(Work to be completed) Using the data below, return the stretch from the line that contains "Task: Open the first 专业 dropdown" through the line that contains "Open the Review", both included, exactly as it stands and nothing beyond it.

(Saved entries)

※ ※ ※

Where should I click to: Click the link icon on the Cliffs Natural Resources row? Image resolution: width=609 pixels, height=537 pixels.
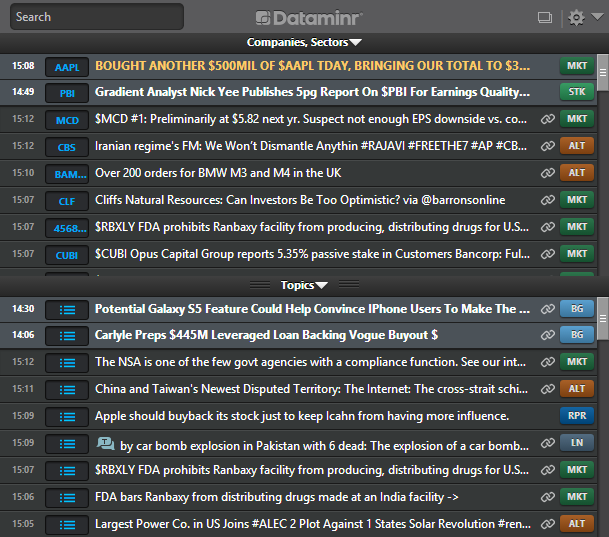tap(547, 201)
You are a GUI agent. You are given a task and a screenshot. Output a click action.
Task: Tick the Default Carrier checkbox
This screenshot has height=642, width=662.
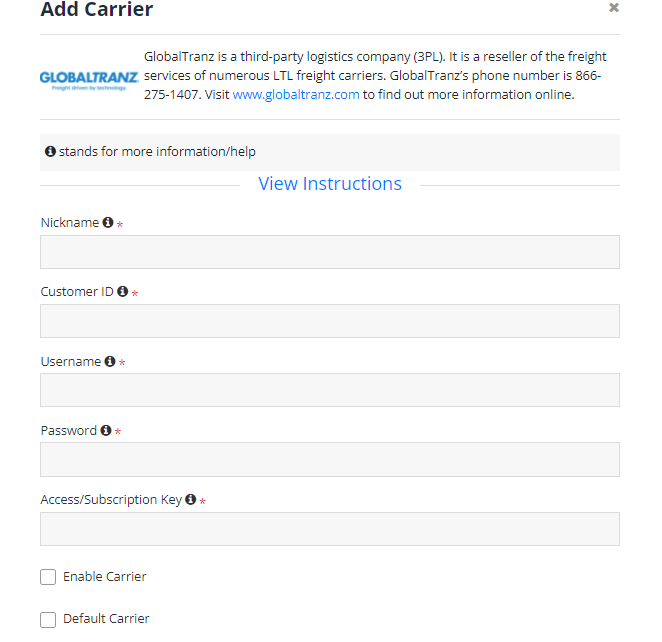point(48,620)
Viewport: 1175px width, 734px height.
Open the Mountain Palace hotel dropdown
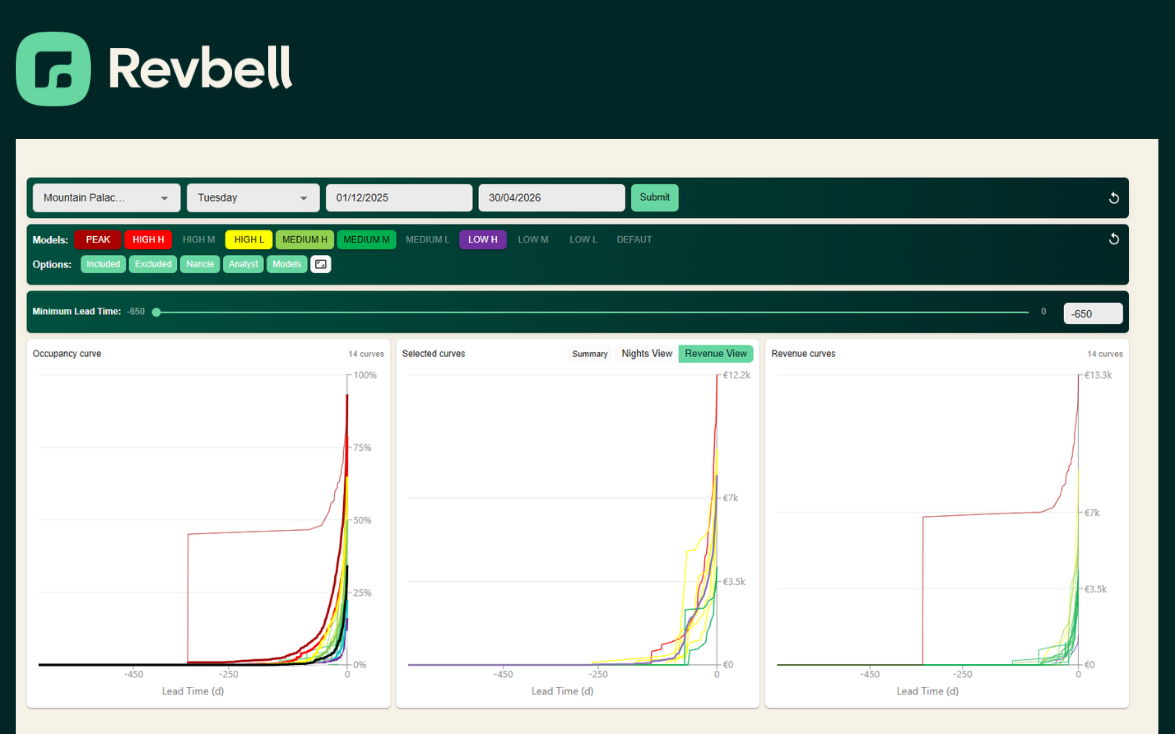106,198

※ ※ ※

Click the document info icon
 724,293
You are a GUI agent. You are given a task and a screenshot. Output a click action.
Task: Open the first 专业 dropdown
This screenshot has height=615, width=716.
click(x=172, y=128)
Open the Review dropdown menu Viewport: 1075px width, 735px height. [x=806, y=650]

※ ※ ※

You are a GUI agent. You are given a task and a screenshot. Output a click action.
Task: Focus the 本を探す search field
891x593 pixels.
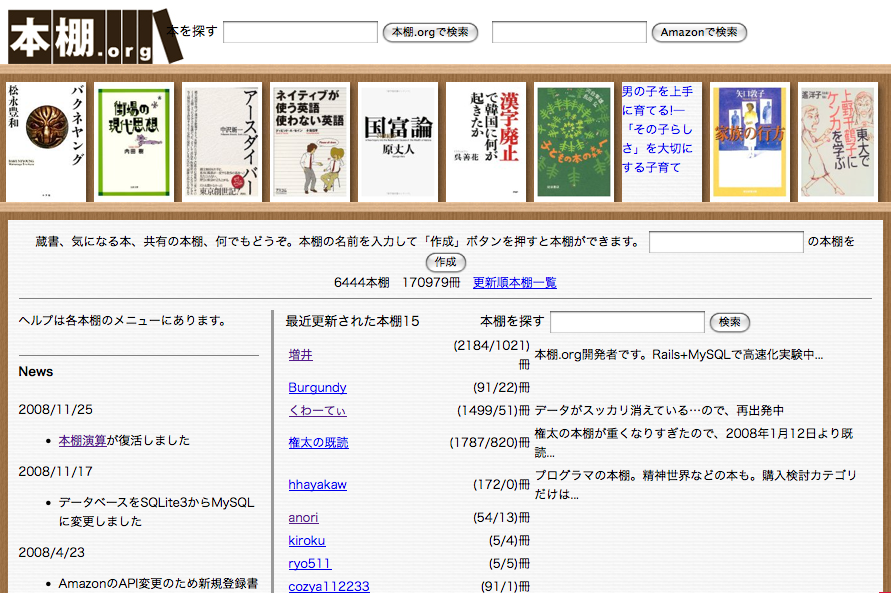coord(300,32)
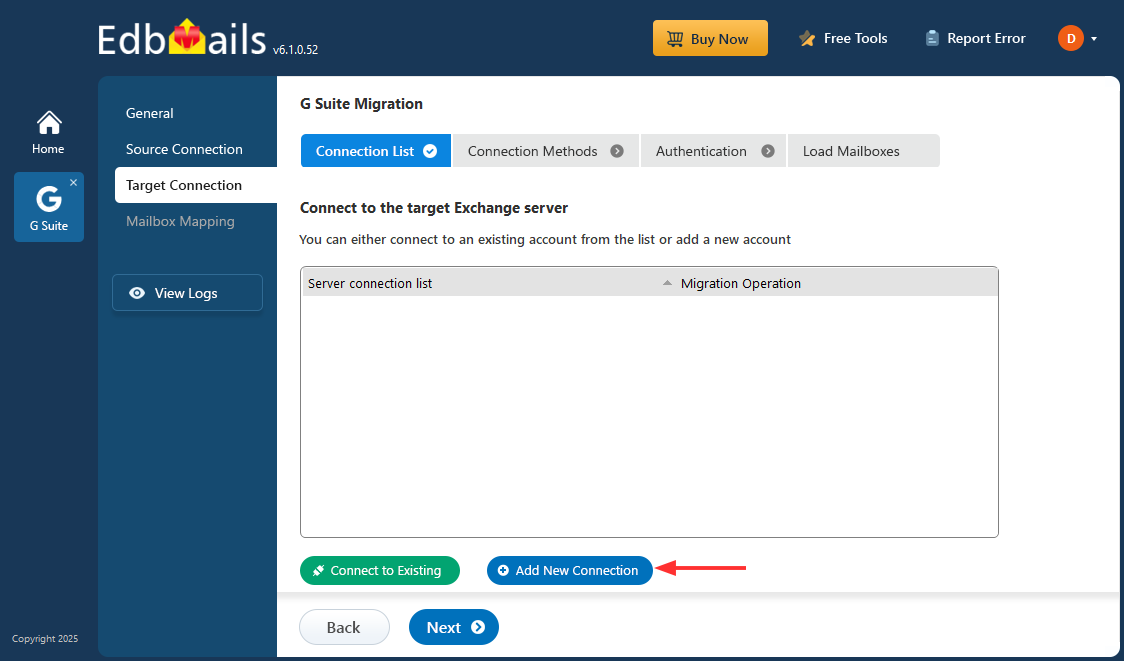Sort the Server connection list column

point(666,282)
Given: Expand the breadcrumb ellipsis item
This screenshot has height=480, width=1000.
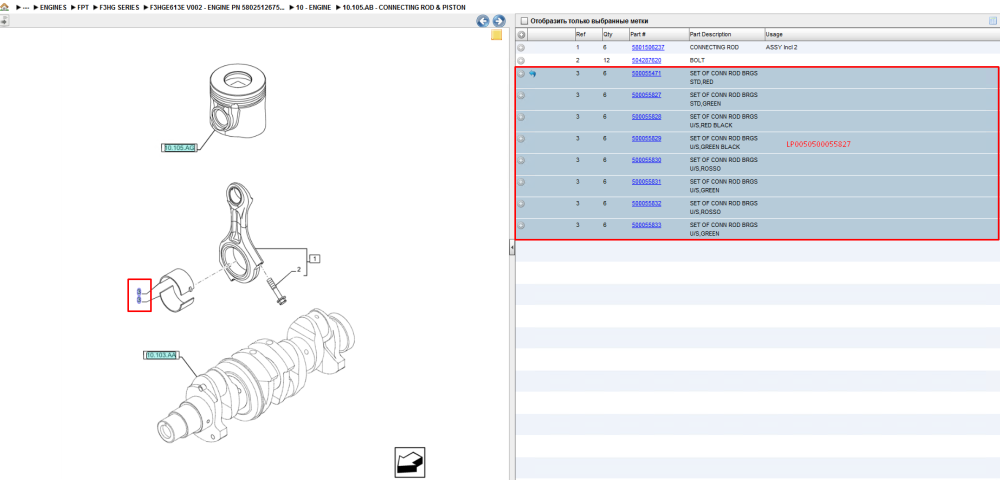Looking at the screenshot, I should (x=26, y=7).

※ ※ ※

(Solution to the problem)
Task: Open the first 专业 dropdown
This screenshot has height=615, width=716.
click(x=172, y=128)
Open the Review dropdown menu Viewport: 1075px width, 735px height. [x=806, y=650]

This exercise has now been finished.